▶ [TRECHO DO DOCUMENTO]
==*==

Então começo hoje com duas canções - só uma visitada rapidinha a esse passado que sempre teima em aparecer, seja na primavera ou no outono. De cabeça, lembro de duas músicas que citam o número 22 (ou, como diriam os locutores de bingo, "dois patinhos na lagoa") em relação à idade. A mais antiga é "Lost Highway", que as pessoas costumam lembrar na voz do gênio country Hank Williams (mas que também teve versões de Bob Dylan, de Jeff Buckley e mesmo de Artur Franquini), e que foi composta pelo músico (cego) Leon Payne. Antes que a doença lhe tirasse a visão, Payne atravessava os EUA de carona em carona, arranjando pequenos empregos nas cidades onde parava. Quando, certa vez, estava na Califórnia, precisava visitar sua mãe, adoentada, no Texas. Sem conseguir uma carona, acabou recebendo o auxílio do Exército da Salvação - e enquanto esperava, acabou compondo "Lost Highway".

==*==

▶ [OBJETIVO DA TAREFA]
Responda com base no trecho:
1. Que número as duas músicas lembradas citam em relação à idade?
2. Quem compôs "Lost Highway"?
3. De quem Payne recebeu auxílio quando não conseguiu carona na Califórnia?
As entradas não têm relação com o trecho.

==*==

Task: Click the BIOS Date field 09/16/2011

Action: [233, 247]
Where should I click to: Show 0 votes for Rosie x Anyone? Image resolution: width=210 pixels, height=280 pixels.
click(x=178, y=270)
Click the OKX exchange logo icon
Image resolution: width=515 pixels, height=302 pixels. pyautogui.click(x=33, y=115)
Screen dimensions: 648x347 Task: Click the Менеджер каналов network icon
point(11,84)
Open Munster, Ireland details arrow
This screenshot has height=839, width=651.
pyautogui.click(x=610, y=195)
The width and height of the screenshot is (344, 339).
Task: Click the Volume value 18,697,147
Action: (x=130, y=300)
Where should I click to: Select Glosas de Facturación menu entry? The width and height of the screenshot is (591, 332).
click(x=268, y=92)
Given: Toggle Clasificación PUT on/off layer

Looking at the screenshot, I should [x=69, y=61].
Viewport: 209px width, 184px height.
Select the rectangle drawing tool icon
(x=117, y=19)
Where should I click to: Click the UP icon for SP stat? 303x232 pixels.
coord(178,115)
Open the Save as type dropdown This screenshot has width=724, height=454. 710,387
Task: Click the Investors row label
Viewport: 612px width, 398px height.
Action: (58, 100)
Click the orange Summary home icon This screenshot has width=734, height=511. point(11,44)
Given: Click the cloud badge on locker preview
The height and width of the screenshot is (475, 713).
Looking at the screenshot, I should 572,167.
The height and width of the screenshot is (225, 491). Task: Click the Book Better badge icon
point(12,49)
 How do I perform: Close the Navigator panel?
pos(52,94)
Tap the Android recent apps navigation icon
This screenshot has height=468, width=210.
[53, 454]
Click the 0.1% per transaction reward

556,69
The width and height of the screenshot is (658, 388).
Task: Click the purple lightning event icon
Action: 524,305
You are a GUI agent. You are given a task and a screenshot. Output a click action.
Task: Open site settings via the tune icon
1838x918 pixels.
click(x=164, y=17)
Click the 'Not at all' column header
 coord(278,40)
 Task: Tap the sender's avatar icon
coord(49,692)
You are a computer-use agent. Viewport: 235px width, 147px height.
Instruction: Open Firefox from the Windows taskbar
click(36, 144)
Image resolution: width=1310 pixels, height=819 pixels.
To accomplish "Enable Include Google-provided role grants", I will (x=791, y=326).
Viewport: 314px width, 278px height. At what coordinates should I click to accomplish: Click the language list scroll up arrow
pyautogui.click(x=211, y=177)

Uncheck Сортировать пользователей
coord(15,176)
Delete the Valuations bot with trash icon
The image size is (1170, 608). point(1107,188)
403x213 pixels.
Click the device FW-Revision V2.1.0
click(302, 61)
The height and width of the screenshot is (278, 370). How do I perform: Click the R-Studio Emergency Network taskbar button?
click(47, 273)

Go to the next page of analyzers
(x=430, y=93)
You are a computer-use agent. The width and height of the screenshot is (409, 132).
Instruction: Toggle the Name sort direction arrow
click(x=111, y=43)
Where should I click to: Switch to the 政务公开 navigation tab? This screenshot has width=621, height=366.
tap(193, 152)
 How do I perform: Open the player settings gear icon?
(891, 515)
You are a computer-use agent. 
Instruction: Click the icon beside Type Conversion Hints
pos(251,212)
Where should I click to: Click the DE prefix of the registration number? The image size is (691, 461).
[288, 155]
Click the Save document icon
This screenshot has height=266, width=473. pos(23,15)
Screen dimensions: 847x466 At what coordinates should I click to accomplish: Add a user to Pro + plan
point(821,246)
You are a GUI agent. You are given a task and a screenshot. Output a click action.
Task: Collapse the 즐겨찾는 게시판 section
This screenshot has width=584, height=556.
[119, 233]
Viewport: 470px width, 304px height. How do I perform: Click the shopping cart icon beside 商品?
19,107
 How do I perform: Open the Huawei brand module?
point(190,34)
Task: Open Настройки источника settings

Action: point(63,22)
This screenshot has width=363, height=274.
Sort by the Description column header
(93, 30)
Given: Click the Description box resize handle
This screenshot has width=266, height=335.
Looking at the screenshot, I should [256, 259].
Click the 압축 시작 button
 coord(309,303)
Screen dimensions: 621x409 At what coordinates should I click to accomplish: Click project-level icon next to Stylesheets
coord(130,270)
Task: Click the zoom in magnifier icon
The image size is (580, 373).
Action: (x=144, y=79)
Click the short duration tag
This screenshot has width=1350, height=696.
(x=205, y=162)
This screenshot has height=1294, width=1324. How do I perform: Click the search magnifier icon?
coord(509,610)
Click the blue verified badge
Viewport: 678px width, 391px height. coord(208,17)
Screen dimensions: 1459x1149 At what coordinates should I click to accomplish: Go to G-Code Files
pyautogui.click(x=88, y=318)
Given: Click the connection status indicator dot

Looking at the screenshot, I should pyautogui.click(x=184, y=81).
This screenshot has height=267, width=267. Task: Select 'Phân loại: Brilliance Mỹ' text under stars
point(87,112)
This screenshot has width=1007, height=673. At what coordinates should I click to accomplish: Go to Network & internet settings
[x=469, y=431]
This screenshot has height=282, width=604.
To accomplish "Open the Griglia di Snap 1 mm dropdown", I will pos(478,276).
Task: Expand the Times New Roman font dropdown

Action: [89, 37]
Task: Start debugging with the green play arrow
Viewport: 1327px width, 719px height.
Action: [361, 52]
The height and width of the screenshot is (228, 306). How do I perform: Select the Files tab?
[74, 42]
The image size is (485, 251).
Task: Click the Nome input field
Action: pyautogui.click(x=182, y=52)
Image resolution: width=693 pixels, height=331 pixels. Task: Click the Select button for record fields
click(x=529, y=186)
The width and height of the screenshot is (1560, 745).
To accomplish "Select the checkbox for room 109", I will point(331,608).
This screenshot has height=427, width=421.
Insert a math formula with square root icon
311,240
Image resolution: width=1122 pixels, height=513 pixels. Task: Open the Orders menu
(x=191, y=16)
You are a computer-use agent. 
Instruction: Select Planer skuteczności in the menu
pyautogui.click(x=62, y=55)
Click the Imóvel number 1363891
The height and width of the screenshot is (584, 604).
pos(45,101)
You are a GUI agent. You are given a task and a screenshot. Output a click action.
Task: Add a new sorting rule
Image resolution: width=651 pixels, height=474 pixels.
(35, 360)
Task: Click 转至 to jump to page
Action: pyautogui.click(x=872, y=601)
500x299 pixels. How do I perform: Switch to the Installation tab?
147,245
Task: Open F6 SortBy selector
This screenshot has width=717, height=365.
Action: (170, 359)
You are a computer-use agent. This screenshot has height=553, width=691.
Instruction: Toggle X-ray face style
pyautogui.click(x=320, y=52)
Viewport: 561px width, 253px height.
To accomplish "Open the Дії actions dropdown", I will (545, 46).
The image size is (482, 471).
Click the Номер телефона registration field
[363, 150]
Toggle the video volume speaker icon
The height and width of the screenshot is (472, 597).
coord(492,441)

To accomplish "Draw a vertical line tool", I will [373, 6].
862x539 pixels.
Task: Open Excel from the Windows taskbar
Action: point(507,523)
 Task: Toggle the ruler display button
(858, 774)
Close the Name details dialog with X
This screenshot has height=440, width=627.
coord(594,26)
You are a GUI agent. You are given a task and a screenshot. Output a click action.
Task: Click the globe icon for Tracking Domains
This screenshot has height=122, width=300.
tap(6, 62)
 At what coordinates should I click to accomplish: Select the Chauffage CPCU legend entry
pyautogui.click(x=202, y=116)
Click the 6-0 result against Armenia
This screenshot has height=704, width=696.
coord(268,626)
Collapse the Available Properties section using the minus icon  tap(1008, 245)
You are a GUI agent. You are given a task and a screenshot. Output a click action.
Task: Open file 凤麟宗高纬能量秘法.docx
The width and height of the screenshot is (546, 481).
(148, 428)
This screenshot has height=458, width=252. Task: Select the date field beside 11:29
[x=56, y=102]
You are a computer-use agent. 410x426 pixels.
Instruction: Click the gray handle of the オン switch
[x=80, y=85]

==*==

▶ [RESULTADO DO EXERCÍCIO]
1. O número 22.
2. Leon Payne.
3. Do Exército da Salvação.